** BEGIN **
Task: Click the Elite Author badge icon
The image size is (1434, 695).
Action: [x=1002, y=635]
** END **
** BEGIN **
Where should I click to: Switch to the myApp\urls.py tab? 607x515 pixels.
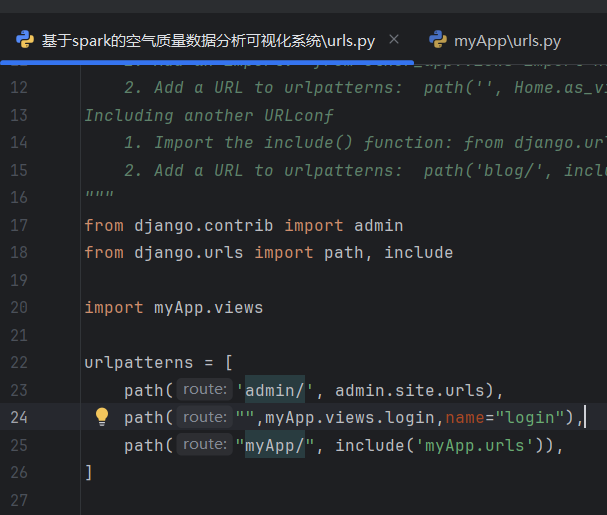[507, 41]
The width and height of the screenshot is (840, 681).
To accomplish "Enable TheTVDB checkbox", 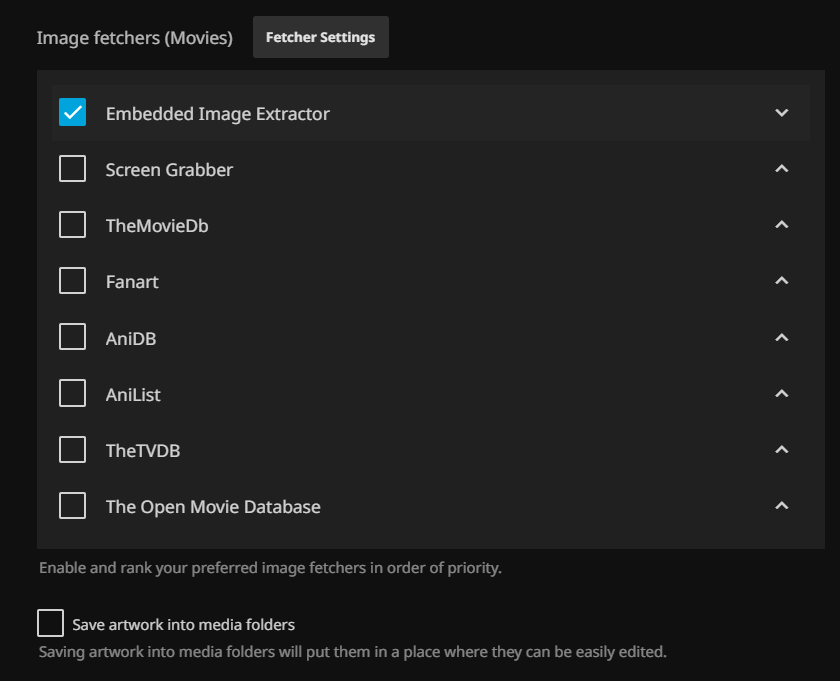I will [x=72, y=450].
** END **
:: REQUIRED TASK ::
Gather every line of the items above that contains the string "should". Letter case counts.

:: EXERCISE RESULT ::
Where should I click to: Switch to the myApp\urls.py tab? 607x515 pixels.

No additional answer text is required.